My killer is a count, one of the most well-known counts in the history of his country. I had heard of several stories before I ever fell into the opportunity of making his acquaintance directly. Many young women two years my senior told me of his unmistakable charm, his lust for a variety of ladies, and the legends speculating that he is an immortal night-walker. Vaguely I remember tossing the rumors aside, assuming that all of them had envied me for catching the attention of such a powerful man. It is only until now that I realized they were warning me of something I knew nothing about. In person, the count had a charming nature, no doubt, and a quite handsome appearance. Without dwelling on the present, I remember bountiful select conversations I shared with him on occasion that battled my intellect delightfully. But, as he called on me with frequency and spent careful time winning my heart over with his wit and gall, I realized a darker motivation lurked beneath the azure hue of his eyes.

I am ashamed to write this, dear reader, for I think you will accuse me to be a quick mademoiselle. We met one fateful night not long ago—a tryst had followed, a treacherous deed and act I would be too embarrassed to admit to my father in person. He had bitten me, ravished me, taken everything I clung to as a child and woman… and here I am. The change had the most painful effects: a night passed filled with anger, despair, and heart wrenching confusion. I ran from him as soon as my body gave me the chance. In the slums of every country I currently hide, feeding off of the weak and sick, disgusted with the person I have become and will forever be. There's no turning back now. This journey has just begun, and I cannot bring myself to look into the future ahead of me just yet, for I continue to run from my past who chases me with vigilance.

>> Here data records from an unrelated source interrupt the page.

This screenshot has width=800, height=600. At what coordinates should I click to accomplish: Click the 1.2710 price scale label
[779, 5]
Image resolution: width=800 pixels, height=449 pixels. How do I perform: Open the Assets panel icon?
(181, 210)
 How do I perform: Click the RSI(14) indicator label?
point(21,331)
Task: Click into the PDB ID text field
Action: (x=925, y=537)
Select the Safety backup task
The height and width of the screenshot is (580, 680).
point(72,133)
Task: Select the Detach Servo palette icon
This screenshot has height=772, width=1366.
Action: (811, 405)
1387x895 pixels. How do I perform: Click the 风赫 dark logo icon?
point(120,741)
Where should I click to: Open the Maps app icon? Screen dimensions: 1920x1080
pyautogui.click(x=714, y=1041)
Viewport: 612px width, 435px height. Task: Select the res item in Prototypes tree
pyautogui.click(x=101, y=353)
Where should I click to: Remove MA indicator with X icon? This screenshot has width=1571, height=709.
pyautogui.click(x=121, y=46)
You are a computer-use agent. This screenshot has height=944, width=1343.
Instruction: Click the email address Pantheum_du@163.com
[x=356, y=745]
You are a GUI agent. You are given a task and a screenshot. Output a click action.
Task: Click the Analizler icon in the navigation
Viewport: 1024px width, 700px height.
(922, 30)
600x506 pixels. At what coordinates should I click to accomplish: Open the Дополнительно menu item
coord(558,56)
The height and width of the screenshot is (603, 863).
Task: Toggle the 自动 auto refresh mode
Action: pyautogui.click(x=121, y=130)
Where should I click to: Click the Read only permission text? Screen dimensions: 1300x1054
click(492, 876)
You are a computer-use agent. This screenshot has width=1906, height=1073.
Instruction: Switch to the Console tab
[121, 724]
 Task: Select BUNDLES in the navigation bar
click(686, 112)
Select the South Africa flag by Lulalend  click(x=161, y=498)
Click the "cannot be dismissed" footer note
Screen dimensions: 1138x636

I am scared, frightened, and alone. He expects me to crawl on hands and knees back to him, but I would never make that dark choice. I will not give in. A cry of anguish suddenly flew out into the quiet night—another soul, lost. Their family must be devastated or deceased by now. Time beckons, and I find myself taking leave of this journal now, reader, for the thirst is a second raging person inside of me, and I am afraid I cannot contain my restraint any longer.